[Source data]
☆ ☆ ☆ ☆
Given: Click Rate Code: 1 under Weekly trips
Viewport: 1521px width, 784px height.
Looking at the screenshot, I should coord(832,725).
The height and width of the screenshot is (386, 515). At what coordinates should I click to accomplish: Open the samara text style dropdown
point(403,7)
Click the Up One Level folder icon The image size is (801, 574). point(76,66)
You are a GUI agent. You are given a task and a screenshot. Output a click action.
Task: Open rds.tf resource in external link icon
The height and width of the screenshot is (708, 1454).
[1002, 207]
☆ ☆ ☆ ☆
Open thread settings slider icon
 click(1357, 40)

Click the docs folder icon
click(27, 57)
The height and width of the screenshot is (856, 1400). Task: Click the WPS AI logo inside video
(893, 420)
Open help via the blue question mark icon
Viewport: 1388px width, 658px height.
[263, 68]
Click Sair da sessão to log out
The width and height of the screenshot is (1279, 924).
☆ ☆ ☆ ☆
To do: Above this instruction are the records; retype exactly the lines from the one containing "Viewport: 1388px width, 658px height." up to and including the one containing "The width and".

Answer space:
Viewport: 1388px width, 658px height.
[263, 68]
Click Sair da sessão to log out
The width and height of the screenshot is (1279, 924).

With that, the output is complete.